* **ACTIVITY**
Copy the records below exactly, starting at the line that contains "Espace pro (933, 137)" and ending at the line that contains "Grannysexfilme.com (434, 12)"; leave out any pictures.

* **DATA UNDER STUDY**
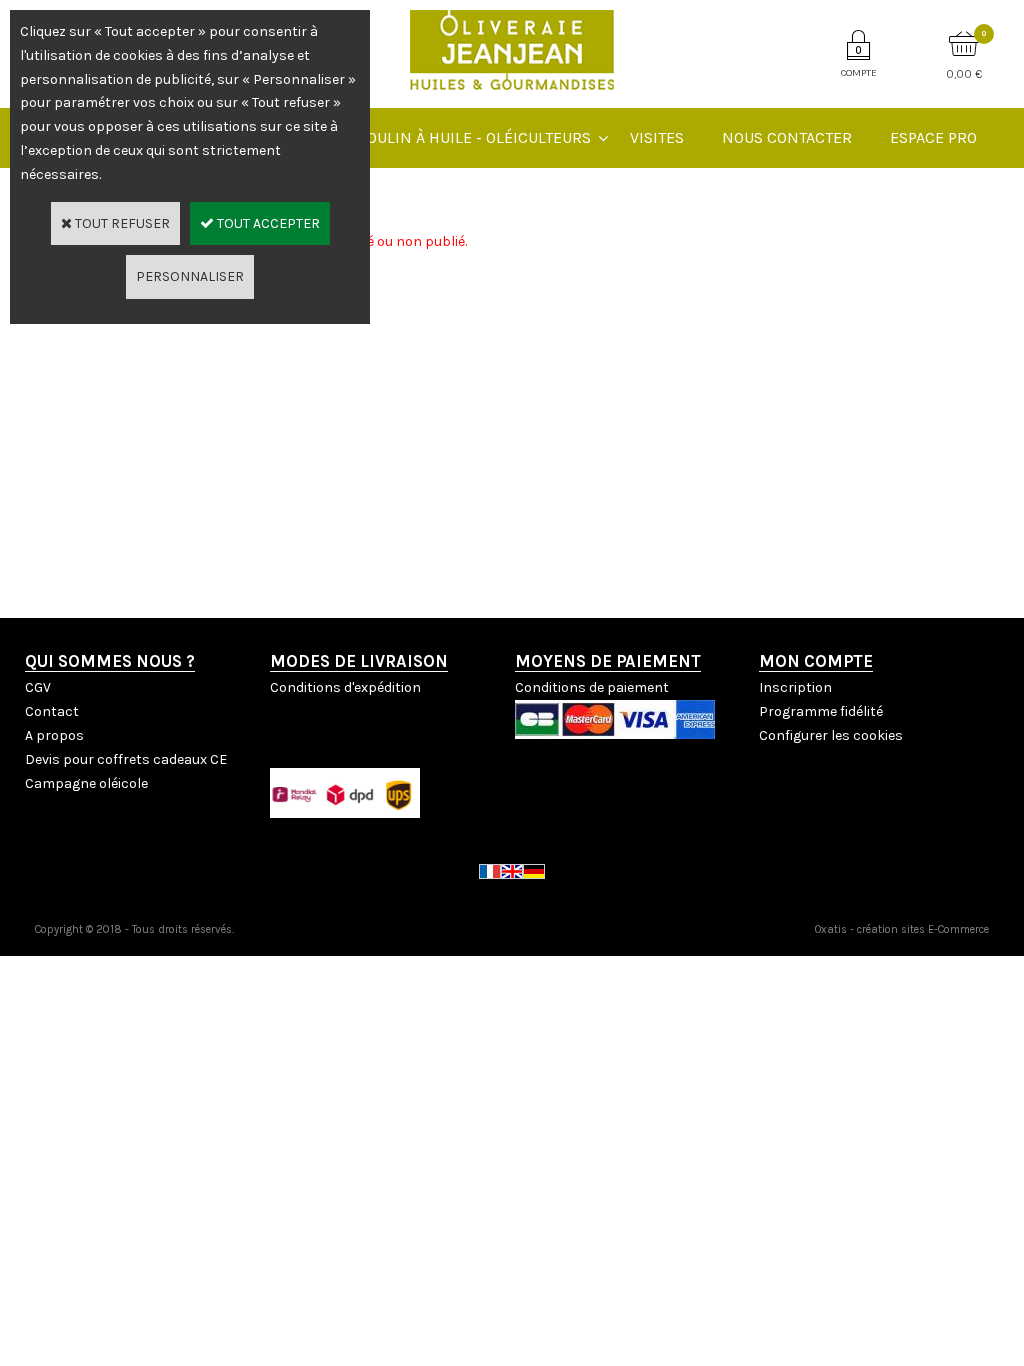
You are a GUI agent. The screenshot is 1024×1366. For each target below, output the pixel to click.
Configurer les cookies (831, 735)
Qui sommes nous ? (110, 661)
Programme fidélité (821, 711)
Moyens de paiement (608, 661)
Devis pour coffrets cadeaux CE (126, 759)
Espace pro (933, 137)
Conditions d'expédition (345, 687)
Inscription (795, 687)
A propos (54, 735)
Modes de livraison (359, 661)
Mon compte (816, 661)
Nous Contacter (787, 137)
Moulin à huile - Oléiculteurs (472, 137)
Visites (657, 137)
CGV (38, 687)
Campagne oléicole (86, 783)
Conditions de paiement (592, 687)
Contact (52, 711)
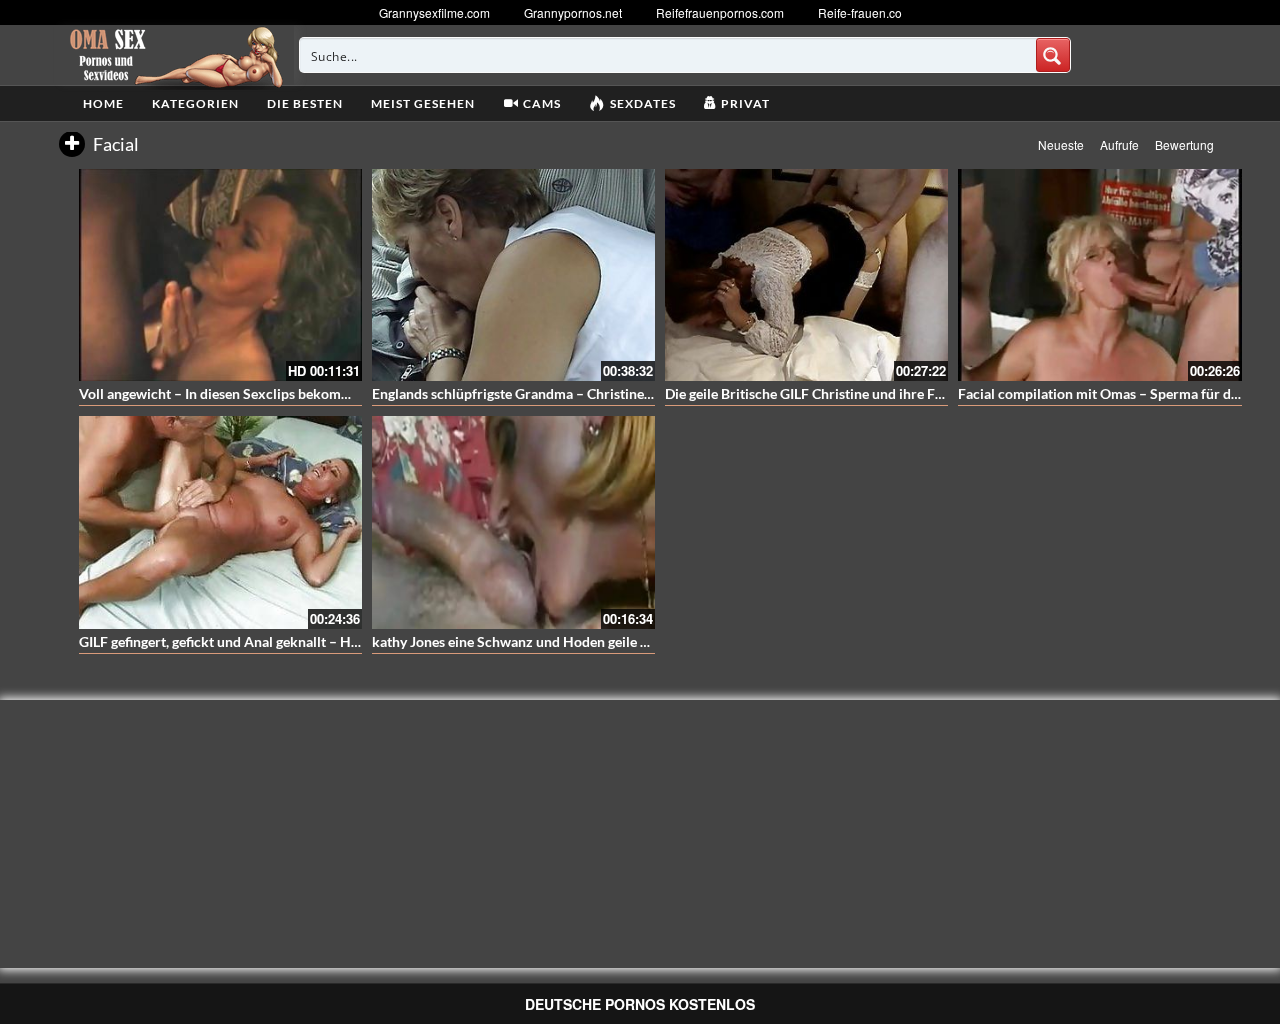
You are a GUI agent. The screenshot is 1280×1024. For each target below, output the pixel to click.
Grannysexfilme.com (434, 12)
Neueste (1061, 144)
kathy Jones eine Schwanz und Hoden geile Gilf (517, 641)
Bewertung (1184, 144)
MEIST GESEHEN (423, 103)
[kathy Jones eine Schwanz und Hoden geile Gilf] (513, 522)
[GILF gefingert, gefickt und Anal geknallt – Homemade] (220, 522)
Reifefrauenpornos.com (720, 12)
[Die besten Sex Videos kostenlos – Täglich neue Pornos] (173, 55)
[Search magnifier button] (1053, 55)
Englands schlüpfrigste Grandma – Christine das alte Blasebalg (564, 393)
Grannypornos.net (573, 12)
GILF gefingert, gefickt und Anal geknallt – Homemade (245, 641)
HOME (103, 103)
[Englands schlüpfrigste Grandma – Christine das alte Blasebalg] (513, 275)
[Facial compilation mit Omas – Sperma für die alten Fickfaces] (1099, 275)
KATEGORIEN (195, 103)
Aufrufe (1119, 144)
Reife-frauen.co (860, 12)
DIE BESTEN (305, 103)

* **EXPECTED ANSWER**
Espace pro (933, 137)
Conditions d'expédition (345, 687)
Inscription (795, 687)
A propos (54, 735)
Modes de livraison (359, 661)
Mon compte (816, 661)
Nous Contacter (787, 137)
Moulin à huile - Oléiculteurs (472, 137)
Visites (657, 137)
CGV (38, 687)
Campagne oléicole (86, 783)
Conditions de paiement (592, 687)
Contact (52, 711)
You are a GUI agent. The screenshot is 1280×1024. For each target below, output the pixel to click.
Grannysexfilme.com (434, 12)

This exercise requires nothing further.